EF: How did Citi support diversity and inclusion through this bond issuance?
Elissa Steinberg, Citi's head of funding: This offering is consistent with Citi's Action for Racial Equity initiative, which is a multi-pronged $1 billion initiative designed to help close the racial wealth gap. This comprehensive approach to advancing racial equity includes a goal to strengthen Citi's own policies and practices, including the expansion of the firm's own core business activities with minority-owned broker-dealers and depository institutions.
For our bond issuances, we often craft a syndicate of minority-, women- and disabled veteran-owned broker-dealers. This has been a hallmark of our programme and, since 2015, we have worked with over 30 firms owned by underrepresented minorities, women and veterans.

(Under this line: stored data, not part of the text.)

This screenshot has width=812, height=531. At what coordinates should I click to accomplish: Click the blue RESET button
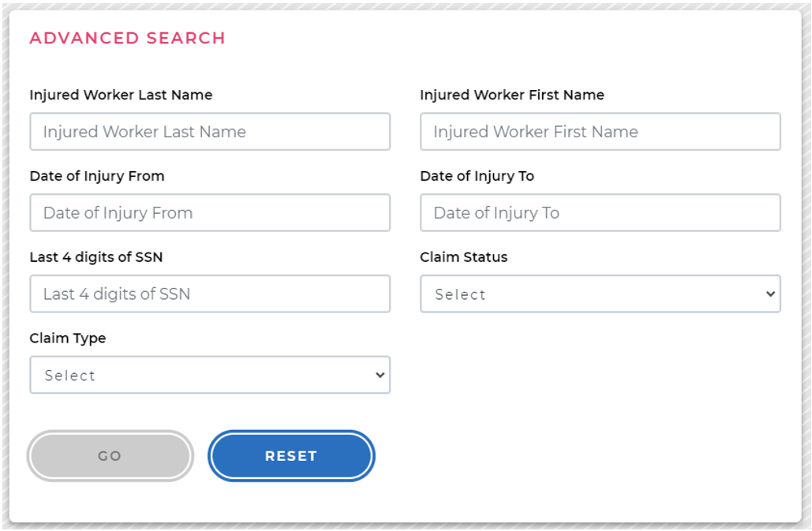tap(291, 456)
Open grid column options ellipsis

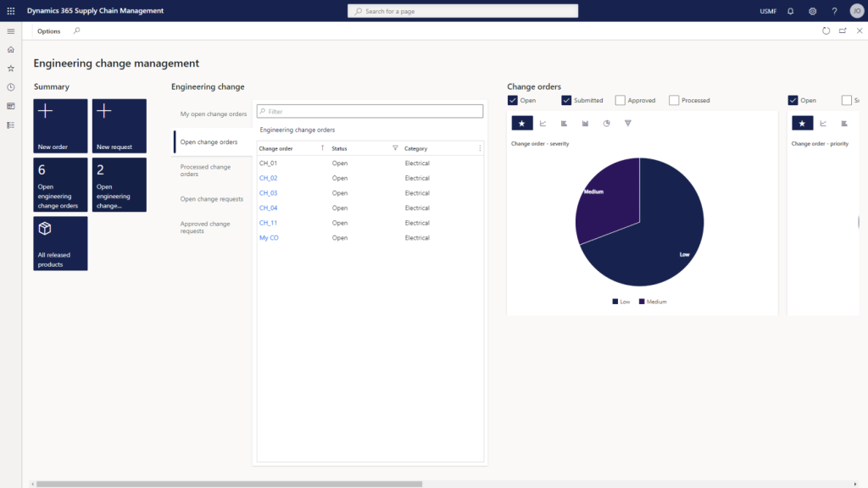coord(480,148)
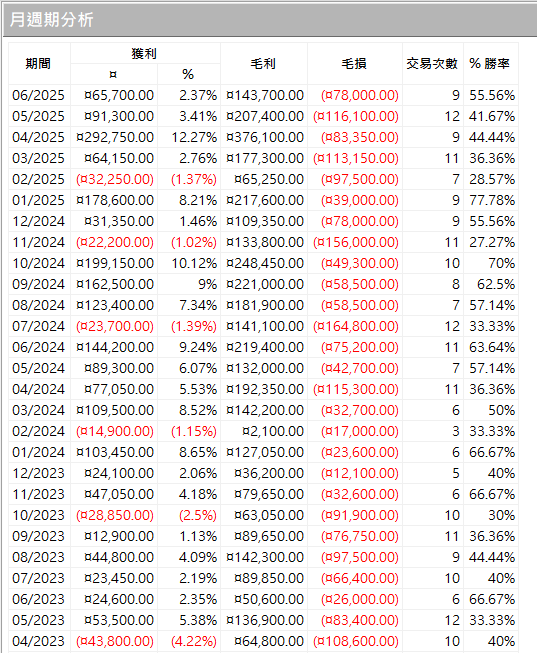Viewport: 537px width, 653px height.
Task: Click the 毛損 column header
Action: coord(355,64)
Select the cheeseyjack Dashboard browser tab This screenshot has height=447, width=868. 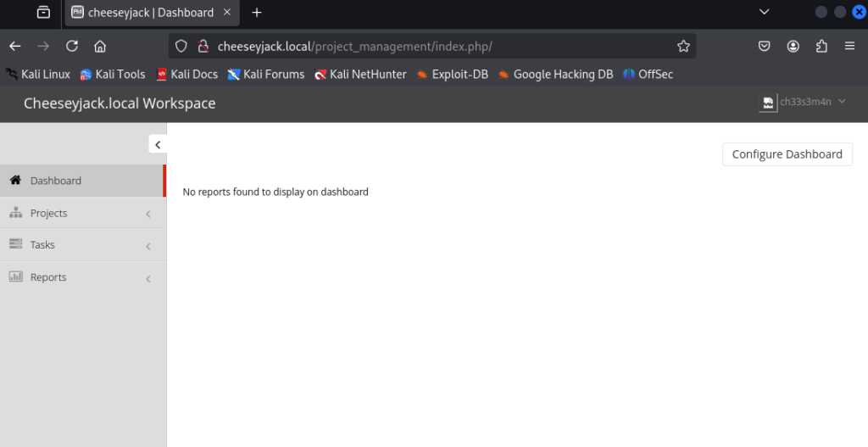coord(152,13)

EF: The scale of this social bond impressed the Environmental Finance Bond Awards judges. What is the future for affordable housing as an asset class for social bonds?
PB: Affordable housing is a well-accepted use of proceeds within the social bond market and is becoming a well-established social asset class in the US. Investor support has exceeded our initial expectations. In the past two years we've seen a growing investor focus on addressing income inequality and the affordable housing theme resonates well with these social priorities. Much of the recent volume growth in social bond issuance has been in financing rising furlough and unemployment costs. With this bond we are bringing diversification in the social theme and doing it in benchmark size.